━━━━━ Given information ━━━━━

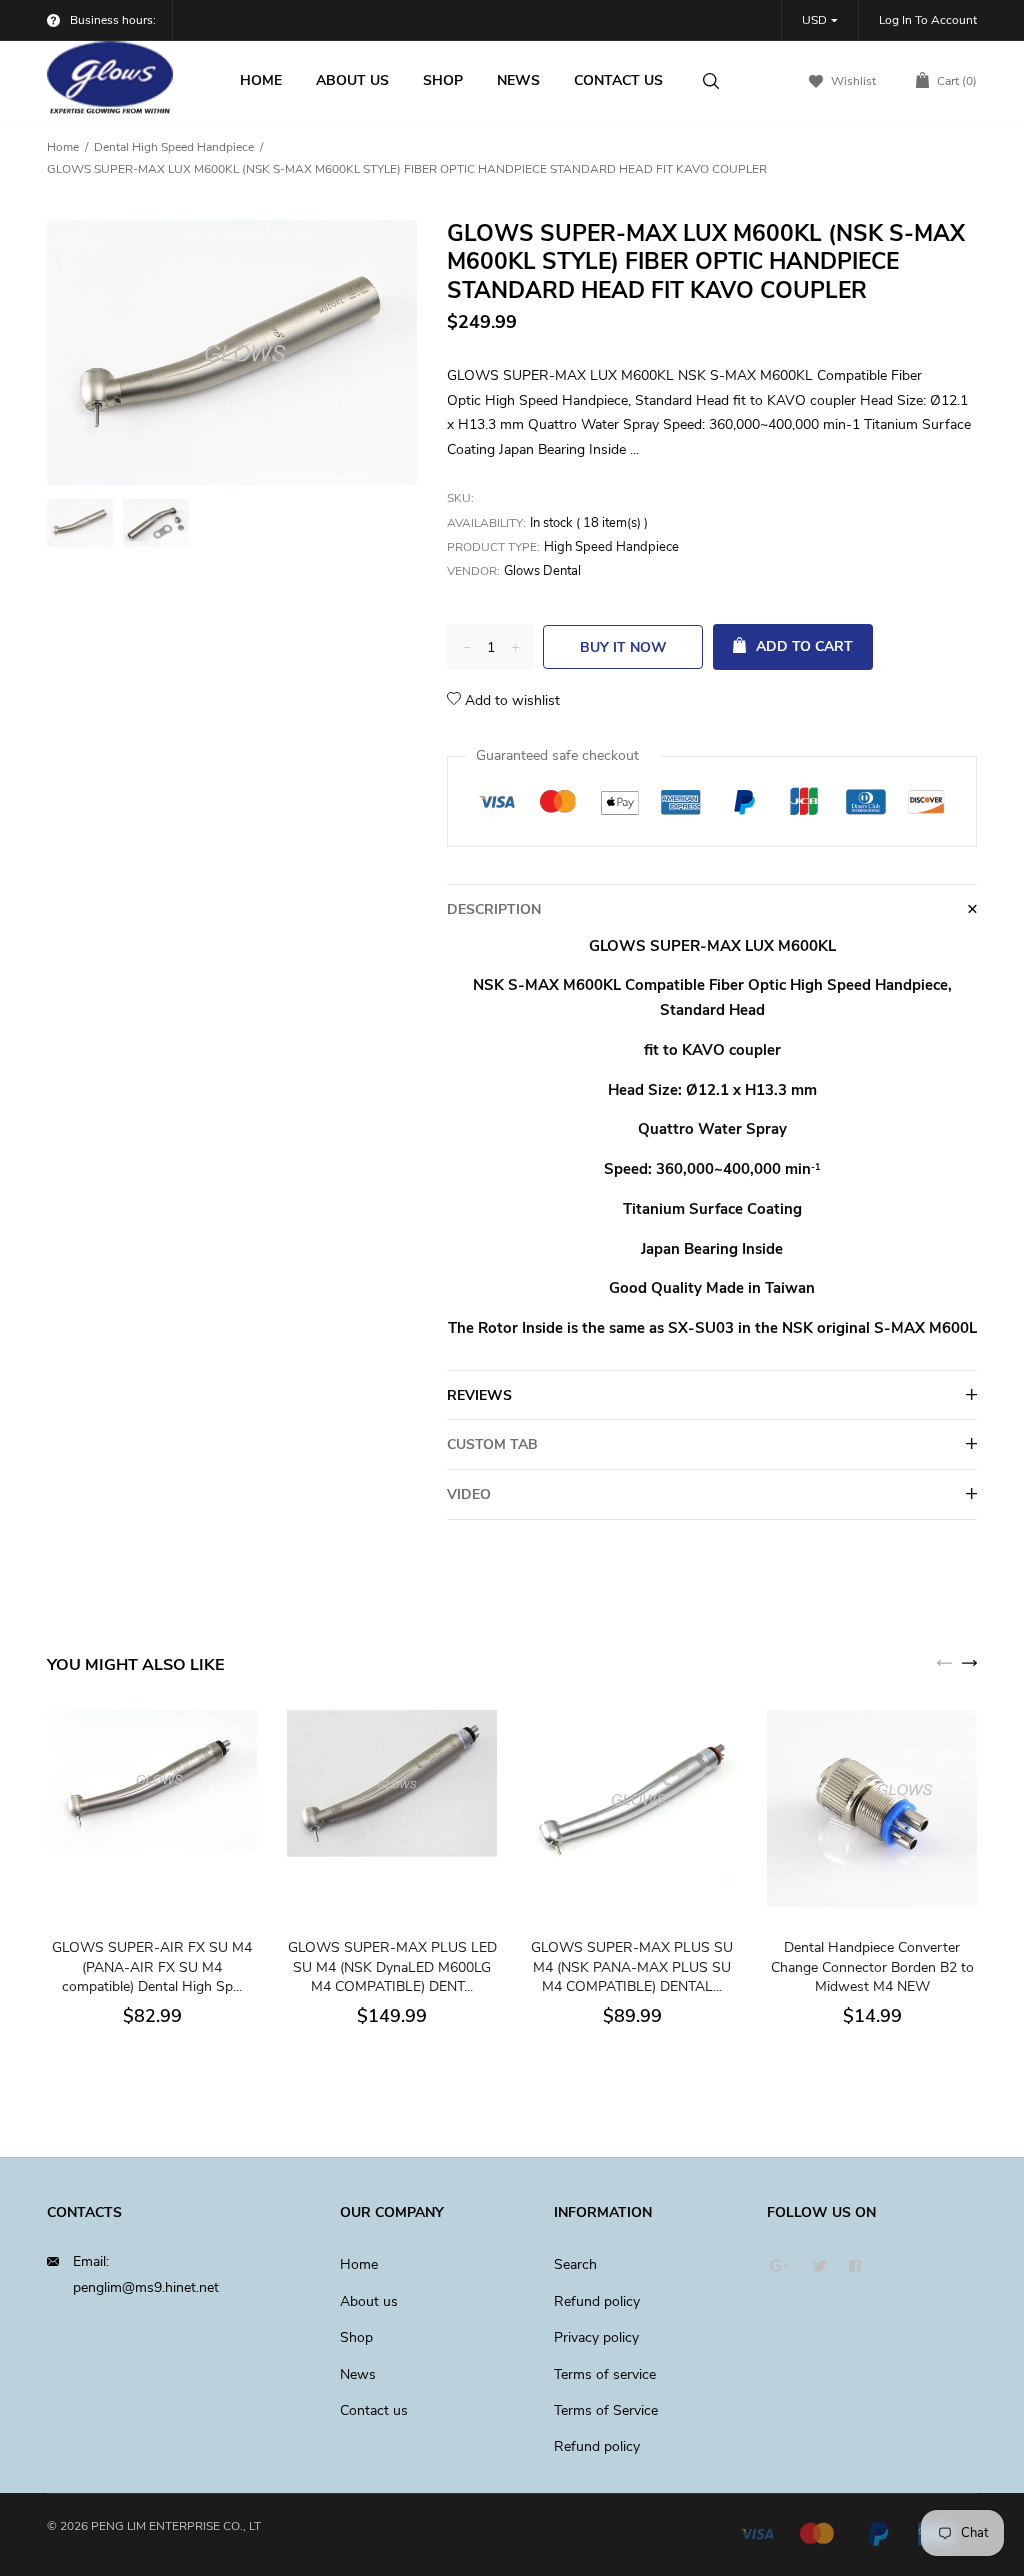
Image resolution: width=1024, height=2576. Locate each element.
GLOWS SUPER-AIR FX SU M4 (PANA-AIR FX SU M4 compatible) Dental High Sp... (152, 1967)
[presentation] (944, 1662)
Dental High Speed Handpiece (174, 147)
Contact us (374, 2410)
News (358, 2374)
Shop (356, 2337)
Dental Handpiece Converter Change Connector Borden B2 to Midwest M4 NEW (872, 1967)
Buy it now (623, 647)
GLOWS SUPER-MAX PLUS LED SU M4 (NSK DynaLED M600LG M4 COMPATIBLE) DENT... (392, 1967)
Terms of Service (606, 2410)
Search (575, 2264)
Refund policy (597, 2301)
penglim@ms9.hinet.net (146, 2287)
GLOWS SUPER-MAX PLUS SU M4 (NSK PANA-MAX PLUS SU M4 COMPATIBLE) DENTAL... (632, 1967)
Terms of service (605, 2374)
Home (63, 147)
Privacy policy (596, 2337)
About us (369, 2301)
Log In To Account (928, 20)
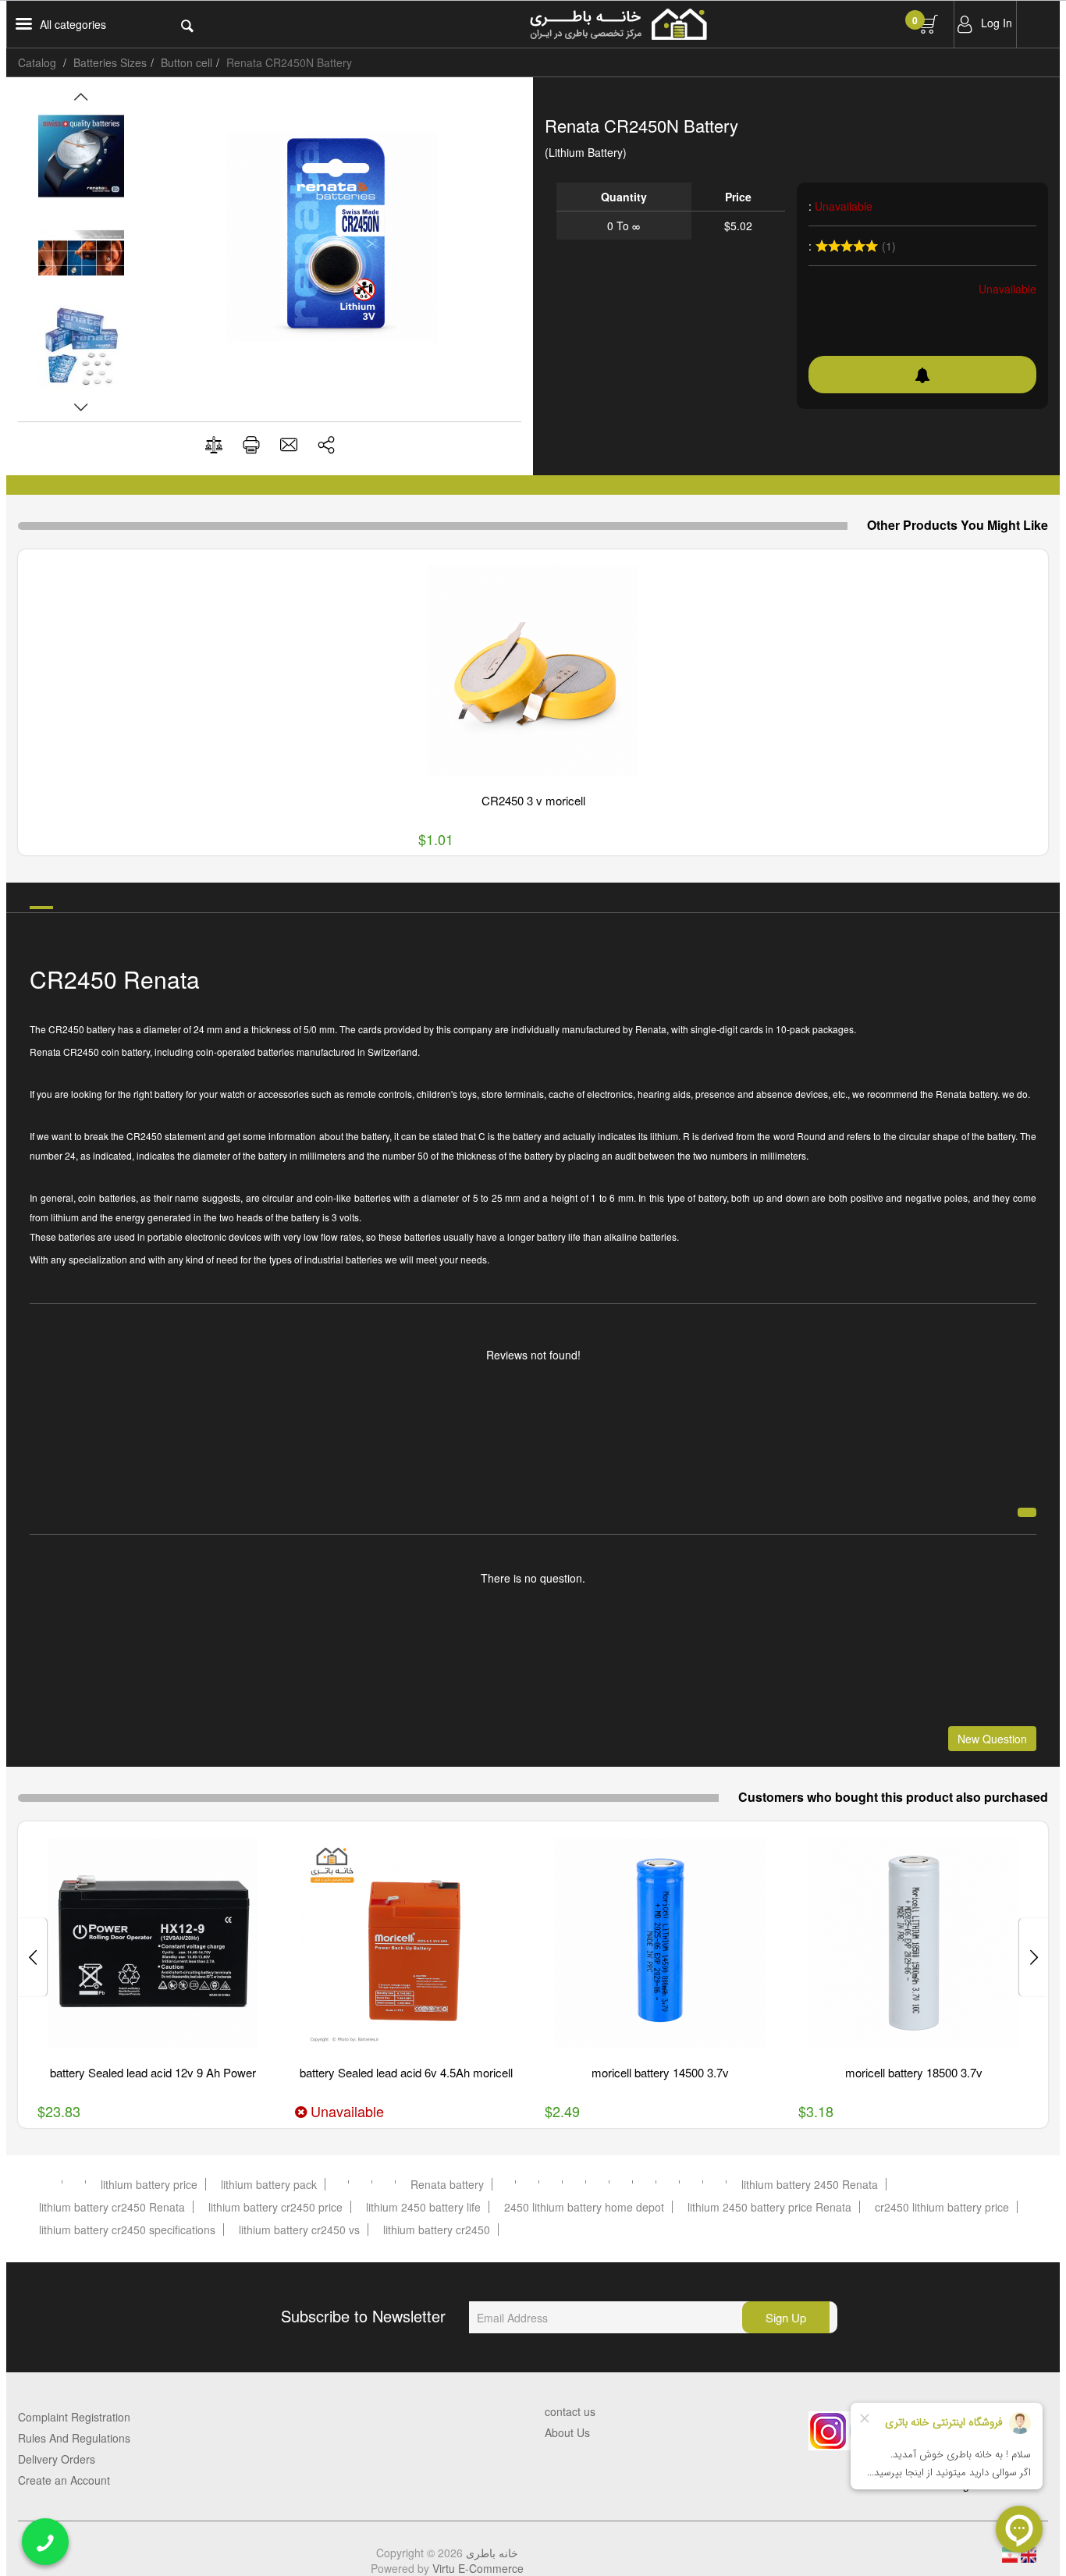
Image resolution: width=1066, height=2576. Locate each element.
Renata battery (447, 2184)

━━━━━

*Task description*:
Repeat every entry exactly. Do not include the pictures.

*Output for this exercise*:
Image resolution: width=1024, height=2576. Locate each element.
GLOWS SUPER-AIR FX SU M4 (PANA-AIR FX SU M4 compatible) Dental High Sp... (152, 1967)
[presentation] (944, 1662)
Dental High Speed Handpiece (174, 147)
Contact us (374, 2410)
News (358, 2374)
Shop (356, 2337)
Dental Handpiece Converter Change Connector Borden B2 to Midwest M4 NEW (872, 1967)
Buy it now (623, 647)
GLOWS SUPER-MAX PLUS LED SU M4 (NSK DynaLED M600LG M4 COMPATIBLE) DENT... (392, 1967)
Terms of Service (606, 2410)
Search (575, 2264)
Refund policy (597, 2301)
penglim@ms9.hinet.net (146, 2287)
GLOWS SUPER-MAX PLUS SU M4 (NSK PANA-MAX PLUS SU M4 COMPATIBLE) DENTAL... (632, 1967)
Terms of service (605, 2374)
Home (63, 147)
Privacy policy (596, 2337)
About us (369, 2301)
Log In To Account (928, 20)
Image resolution: width=1066, height=2576. Locate each element.
Renata battery (447, 2184)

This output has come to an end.